**Directive**: Reproduce all of the material below with every "GUI agent" changed to "interface agent", leaving everything else untouched.

# # # #

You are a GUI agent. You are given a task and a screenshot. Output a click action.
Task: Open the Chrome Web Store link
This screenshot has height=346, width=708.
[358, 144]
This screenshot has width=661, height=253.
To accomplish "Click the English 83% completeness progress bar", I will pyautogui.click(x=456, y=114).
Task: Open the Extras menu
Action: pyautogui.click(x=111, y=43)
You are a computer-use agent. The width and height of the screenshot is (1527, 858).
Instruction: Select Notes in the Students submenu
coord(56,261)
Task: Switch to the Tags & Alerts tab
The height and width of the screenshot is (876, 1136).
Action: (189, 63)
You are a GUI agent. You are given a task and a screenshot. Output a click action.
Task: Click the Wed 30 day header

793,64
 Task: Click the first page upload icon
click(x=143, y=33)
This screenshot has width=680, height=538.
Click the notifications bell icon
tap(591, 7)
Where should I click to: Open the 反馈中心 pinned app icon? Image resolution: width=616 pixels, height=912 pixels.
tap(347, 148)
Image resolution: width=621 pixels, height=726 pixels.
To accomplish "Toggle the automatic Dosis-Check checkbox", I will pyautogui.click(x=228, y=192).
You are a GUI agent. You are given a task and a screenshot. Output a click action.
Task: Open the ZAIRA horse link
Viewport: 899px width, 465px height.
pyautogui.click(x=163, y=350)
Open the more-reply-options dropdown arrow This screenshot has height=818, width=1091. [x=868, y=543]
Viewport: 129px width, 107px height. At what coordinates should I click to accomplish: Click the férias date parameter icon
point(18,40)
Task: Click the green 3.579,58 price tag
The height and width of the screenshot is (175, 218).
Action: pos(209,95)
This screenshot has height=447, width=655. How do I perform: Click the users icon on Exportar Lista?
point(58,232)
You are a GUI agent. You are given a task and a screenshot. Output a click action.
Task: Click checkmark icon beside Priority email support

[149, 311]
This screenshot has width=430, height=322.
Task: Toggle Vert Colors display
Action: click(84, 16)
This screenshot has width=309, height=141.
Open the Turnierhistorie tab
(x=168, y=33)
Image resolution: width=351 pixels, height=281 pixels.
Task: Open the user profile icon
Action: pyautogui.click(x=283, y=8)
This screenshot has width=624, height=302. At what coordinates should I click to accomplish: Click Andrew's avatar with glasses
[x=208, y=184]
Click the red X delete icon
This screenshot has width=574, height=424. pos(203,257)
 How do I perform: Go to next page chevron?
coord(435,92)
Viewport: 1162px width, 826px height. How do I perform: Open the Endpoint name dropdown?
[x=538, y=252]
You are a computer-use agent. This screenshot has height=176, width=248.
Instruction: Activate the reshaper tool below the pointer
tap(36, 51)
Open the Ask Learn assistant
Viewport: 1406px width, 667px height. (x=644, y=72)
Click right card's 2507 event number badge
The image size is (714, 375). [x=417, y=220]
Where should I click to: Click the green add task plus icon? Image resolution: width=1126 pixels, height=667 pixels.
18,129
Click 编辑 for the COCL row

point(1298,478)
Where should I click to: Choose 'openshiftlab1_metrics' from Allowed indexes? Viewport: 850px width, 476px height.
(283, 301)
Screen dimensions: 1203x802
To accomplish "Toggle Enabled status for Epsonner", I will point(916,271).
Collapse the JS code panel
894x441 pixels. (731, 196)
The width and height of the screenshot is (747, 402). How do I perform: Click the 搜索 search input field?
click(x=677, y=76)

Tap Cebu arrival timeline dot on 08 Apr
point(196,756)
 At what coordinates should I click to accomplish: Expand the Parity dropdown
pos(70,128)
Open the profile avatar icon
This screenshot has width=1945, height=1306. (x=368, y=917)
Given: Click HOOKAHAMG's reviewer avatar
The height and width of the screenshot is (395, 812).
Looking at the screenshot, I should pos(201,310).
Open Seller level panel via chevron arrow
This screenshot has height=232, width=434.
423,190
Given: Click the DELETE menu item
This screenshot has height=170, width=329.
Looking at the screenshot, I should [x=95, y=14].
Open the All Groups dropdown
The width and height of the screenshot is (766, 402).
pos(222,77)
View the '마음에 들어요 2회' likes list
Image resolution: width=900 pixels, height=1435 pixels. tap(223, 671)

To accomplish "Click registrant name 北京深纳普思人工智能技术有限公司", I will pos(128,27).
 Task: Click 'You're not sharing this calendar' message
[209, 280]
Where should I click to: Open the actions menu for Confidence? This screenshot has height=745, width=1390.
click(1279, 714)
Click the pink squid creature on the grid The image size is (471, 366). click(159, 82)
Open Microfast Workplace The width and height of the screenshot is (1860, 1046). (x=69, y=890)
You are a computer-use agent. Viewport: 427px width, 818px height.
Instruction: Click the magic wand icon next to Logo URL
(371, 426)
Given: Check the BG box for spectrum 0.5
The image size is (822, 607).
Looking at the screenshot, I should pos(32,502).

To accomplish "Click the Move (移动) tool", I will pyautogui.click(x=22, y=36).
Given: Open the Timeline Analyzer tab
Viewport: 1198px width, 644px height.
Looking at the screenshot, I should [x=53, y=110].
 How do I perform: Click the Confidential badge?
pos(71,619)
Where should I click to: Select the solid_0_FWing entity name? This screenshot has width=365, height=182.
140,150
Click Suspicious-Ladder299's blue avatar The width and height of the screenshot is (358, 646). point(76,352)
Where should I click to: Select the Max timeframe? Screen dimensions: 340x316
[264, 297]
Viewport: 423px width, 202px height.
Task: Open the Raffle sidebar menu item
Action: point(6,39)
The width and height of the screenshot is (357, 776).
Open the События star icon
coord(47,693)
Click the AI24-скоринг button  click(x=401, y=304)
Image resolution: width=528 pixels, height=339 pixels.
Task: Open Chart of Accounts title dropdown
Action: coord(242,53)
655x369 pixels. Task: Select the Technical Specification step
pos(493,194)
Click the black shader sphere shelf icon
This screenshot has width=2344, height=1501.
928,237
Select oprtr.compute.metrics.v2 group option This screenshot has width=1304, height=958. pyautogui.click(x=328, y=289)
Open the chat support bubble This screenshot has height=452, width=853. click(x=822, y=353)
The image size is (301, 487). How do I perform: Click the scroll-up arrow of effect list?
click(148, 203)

# # # #

**The response**:
You are a interface agent. You are given a task and a screenshot. Output a click action.
Task: Open the Chrome Web Store link
This screenshot has height=346, width=708.
[358, 144]
This screenshot has width=661, height=253.
To accomplish "Click the English 83% completeness progress bar", I will pyautogui.click(x=456, y=114).
Task: Open the Extras menu
Action: pyautogui.click(x=111, y=43)
You are a computer-use agent. The width and height of the screenshot is (1527, 858).
Instruction: Select Notes in the Students submenu
coord(56,261)
Task: Switch to the Tags & Alerts tab
The height and width of the screenshot is (876, 1136).
Action: (189, 63)
You are a interface agent. You are given a task and a screenshot. Output a click action.
Task: Click the Wed 30 day header

793,64
 Task: Click the first page upload icon
click(x=143, y=33)
This screenshot has width=680, height=538.
Click the notifications bell icon
tap(591, 7)
Where should I click to: Open the 反馈中心 pinned app icon? Image resolution: width=616 pixels, height=912 pixels.
tap(347, 148)
Image resolution: width=621 pixels, height=726 pixels.
To accomplish "Toggle the automatic Dosis-Check checkbox", I will pyautogui.click(x=228, y=192).
You are a interface agent. You are given a task and a screenshot. Output a click action.
Task: Open the ZAIRA horse link
Viewport: 899px width, 465px height.
pyautogui.click(x=163, y=350)
Open the more-reply-options dropdown arrow This screenshot has height=818, width=1091. [x=868, y=543]
Viewport: 129px width, 107px height. At what coordinates should I click to accomplish: Click the férias date parameter icon
point(18,40)
Task: Click the green 3.579,58 price tag
The height and width of the screenshot is (175, 218).
Action: pos(209,95)
This screenshot has height=447, width=655. How do I perform: Click the users icon on Exportar Lista?
point(58,232)
You are a interface agent. You are given a task and a screenshot. Output a click action.
Task: Click checkmark icon beside Priority email support

[149, 311]
This screenshot has width=430, height=322.
Task: Toggle Vert Colors display
Action: click(84, 16)
This screenshot has width=309, height=141.
Open the Turnierhistorie tab
(x=168, y=33)
Image resolution: width=351 pixels, height=281 pixels.
Task: Open the user profile icon
Action: pyautogui.click(x=283, y=8)
This screenshot has width=624, height=302. At what coordinates should I click to accomplish: Click Andrew's avatar with glasses
[x=208, y=184]
Click the red X delete icon
This screenshot has width=574, height=424. pos(203,257)
 How do I perform: Go to next page chevron?
coord(435,92)
Viewport: 1162px width, 826px height. How do I perform: Open the Endpoint name dropdown?
[x=538, y=252]
You are a computer-use agent. This screenshot has height=176, width=248.
Instruction: Activate the reshaper tool below the pointer
tap(36, 51)
Open the Ask Learn assistant
Viewport: 1406px width, 667px height. (x=644, y=72)
Click right card's 2507 event number badge
The image size is (714, 375). [x=417, y=220]
Where should I click to: Click the green add task plus icon? Image resolution: width=1126 pixels, height=667 pixels.
18,129
Click 编辑 for the COCL row

point(1298,478)
Where should I click to: Choose 'openshiftlab1_metrics' from Allowed indexes? Viewport: 850px width, 476px height.
(283, 301)
Screen dimensions: 1203x802
To accomplish "Toggle Enabled status for Epsonner", I will point(916,271).
Collapse the JS code panel
894x441 pixels. (731, 196)
The width and height of the screenshot is (747, 402). How do I perform: Click the 搜索 search input field?
click(x=677, y=76)

Tap Cebu arrival timeline dot on 08 Apr
point(196,756)
 At what coordinates should I click to accomplish: Expand the Parity dropdown
pos(70,128)
Open the profile avatar icon
This screenshot has width=1945, height=1306. (x=368, y=917)
Given: Click HOOKAHAMG's reviewer avatar
The height and width of the screenshot is (395, 812).
Looking at the screenshot, I should pos(201,310).
Open Seller level panel via chevron arrow
This screenshot has height=232, width=434.
423,190
Given: Click the DELETE menu item
This screenshot has height=170, width=329.
Looking at the screenshot, I should [x=95, y=14].
Open the All Groups dropdown
The width and height of the screenshot is (766, 402).
pos(222,77)
View the '마음에 들어요 2회' likes list
Image resolution: width=900 pixels, height=1435 pixels. tap(223, 671)

To accomplish "Click registrant name 北京深纳普思人工智能技术有限公司", I will pos(128,27).
 Task: Click 'You're not sharing this calendar' message
[209, 280]
Where should I click to: Open the actions menu for Confidence? This screenshot has height=745, width=1390.
click(1279, 714)
Click the pink squid creature on the grid The image size is (471, 366). click(159, 82)
Open Microfast Workplace The width and height of the screenshot is (1860, 1046). (x=69, y=890)
You are a computer-use agent. Viewport: 427px width, 818px height.
Instruction: Click the magic wand icon next to Logo URL
(371, 426)
Given: Check the BG box for spectrum 0.5
The image size is (822, 607).
Looking at the screenshot, I should pos(32,502).

To accomplish "Click the Move (移动) tool", I will pyautogui.click(x=22, y=36).
Given: Open the Timeline Analyzer tab
Viewport: 1198px width, 644px height.
Looking at the screenshot, I should [x=53, y=110].
 How do I perform: Click the Confidential badge?
pos(71,619)
Where should I click to: Select the solid_0_FWing entity name? This screenshot has width=365, height=182.
140,150
Click Suspicious-Ladder299's blue avatar The width and height of the screenshot is (358, 646). point(76,352)
Where should I click to: Select the Max timeframe? Screen dimensions: 340x316
[264, 297]
Viewport: 423px width, 202px height.
Task: Open the Raffle sidebar menu item
Action: point(6,39)
The width and height of the screenshot is (357, 776).
Open the События star icon
coord(47,693)
Click the AI24-скоринг button  click(x=401, y=304)
Image resolution: width=528 pixels, height=339 pixels.
Task: Open Chart of Accounts title dropdown
Action: coord(242,53)
655x369 pixels. Task: Select the Technical Specification step
pos(493,194)
Click the black shader sphere shelf icon
This screenshot has width=2344, height=1501.
928,237
Select oprtr.compute.metrics.v2 group option This screenshot has width=1304, height=958. pyautogui.click(x=328, y=289)
Open the chat support bubble This screenshot has height=452, width=853. click(x=822, y=353)
The image size is (301, 487). How do I perform: Click the scroll-up arrow of effect list?
click(148, 203)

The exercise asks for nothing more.